**REQUIRED WORK**
Once the pictures are set aside, reproduce the entries below exactly.

[Dataset entries]
__________

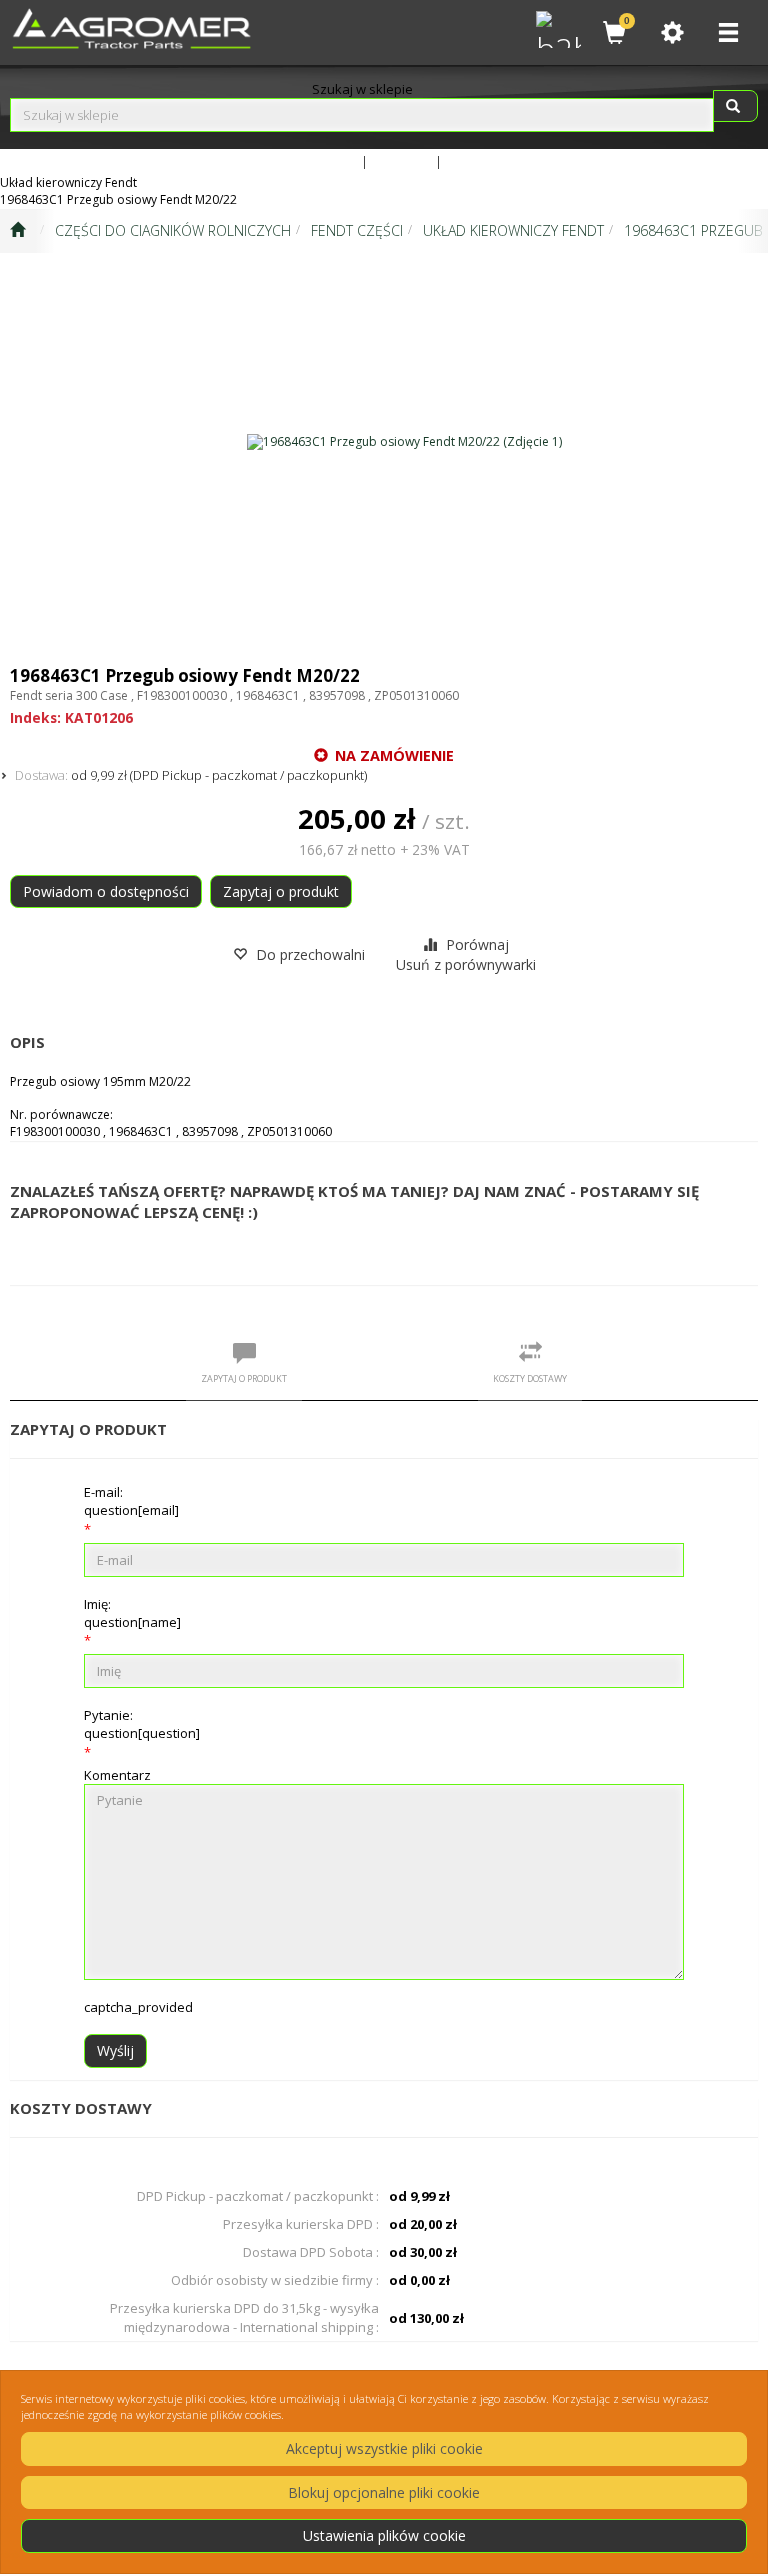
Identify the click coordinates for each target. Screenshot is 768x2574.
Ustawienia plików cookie (384, 2535)
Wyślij (115, 2050)
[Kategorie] (728, 32)
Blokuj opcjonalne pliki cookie (384, 2492)
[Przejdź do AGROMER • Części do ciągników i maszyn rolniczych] (17, 231)
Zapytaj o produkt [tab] (244, 1378)
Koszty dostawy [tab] (530, 1378)
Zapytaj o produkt (281, 891)
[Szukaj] (735, 106)
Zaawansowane (311, 161)
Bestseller (401, 161)
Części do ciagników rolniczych (173, 230)
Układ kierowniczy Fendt (513, 230)
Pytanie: (142, 1724)
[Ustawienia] (672, 32)
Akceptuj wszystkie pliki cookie (384, 2448)
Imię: (132, 1613)
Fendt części (357, 230)
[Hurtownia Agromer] (556, 26)
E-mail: (131, 1501)
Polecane (474, 161)
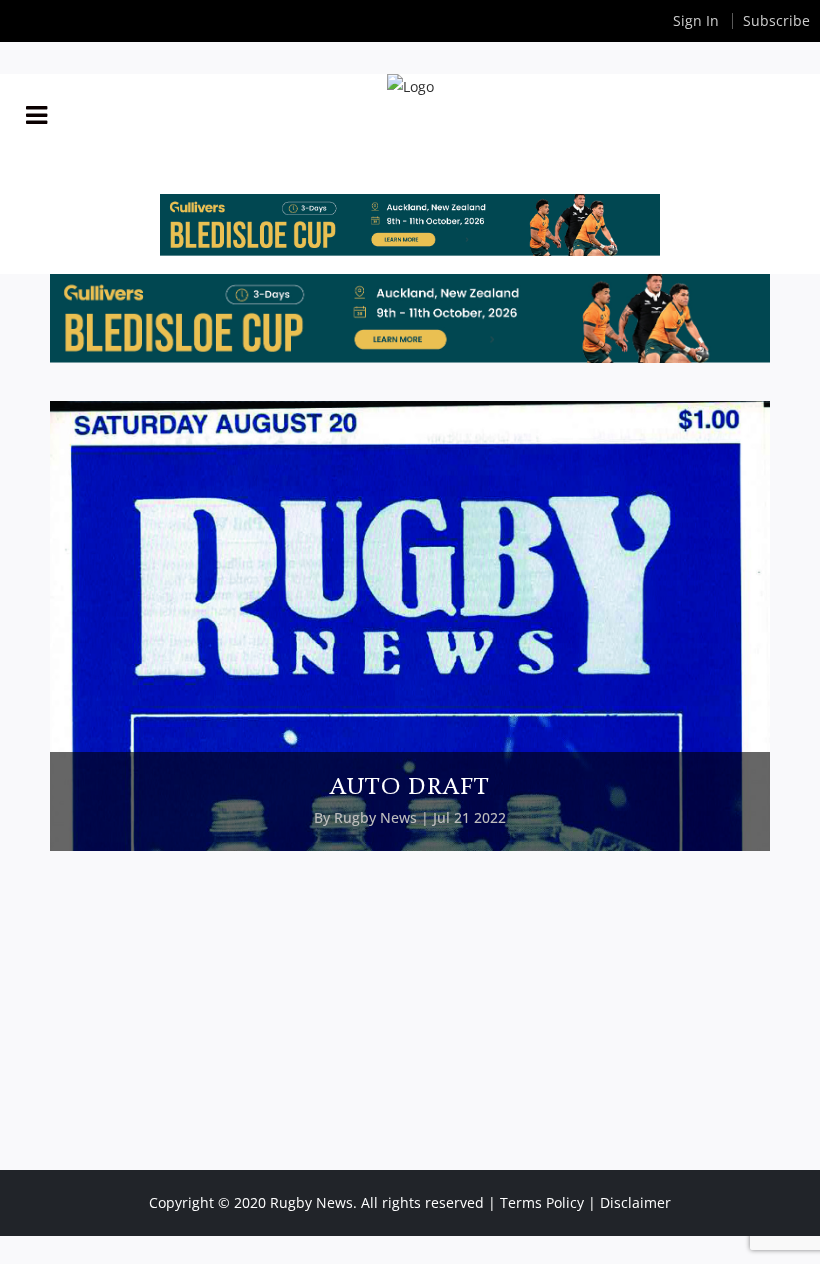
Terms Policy (542, 1202)
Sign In (696, 20)
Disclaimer (635, 1202)
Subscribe (776, 20)
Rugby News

__________

**ANSWER BOX**
Identify the click coordinates for each target. Screenshot is 768x2574.
Ustawienia plików cookie (384, 2535)
Wyślij (115, 2050)
[Kategorie] (728, 32)
Blokuj opcjonalne pliki cookie (384, 2492)
[Przejdź do AGROMER • Części do ciągników i maszyn rolniczych] (17, 231)
Zapytaj o produkt [tab] (244, 1378)
Koszty dostawy [tab] (530, 1378)
Zapytaj o produkt (281, 891)
[Szukaj] (735, 106)
Zaawansowane (311, 161)
Bestseller (401, 161)
Części do ciagników rolniczych (173, 230)
Układ kierowniczy Fendt (513, 230)
Pytanie: (142, 1724)
[Ustawienia] (672, 32)
Akceptuj wszystkie pliki cookie (384, 2448)
Imię: (132, 1613)
Fendt części (357, 230)
[Hurtownia Agromer] (556, 26)
E-mail: (131, 1501)
Polecane (474, 161)
Terms Policy (542, 1202)
Sign In (696, 20)
Disclaimer (635, 1202)
Subscribe (776, 20)
Rugby News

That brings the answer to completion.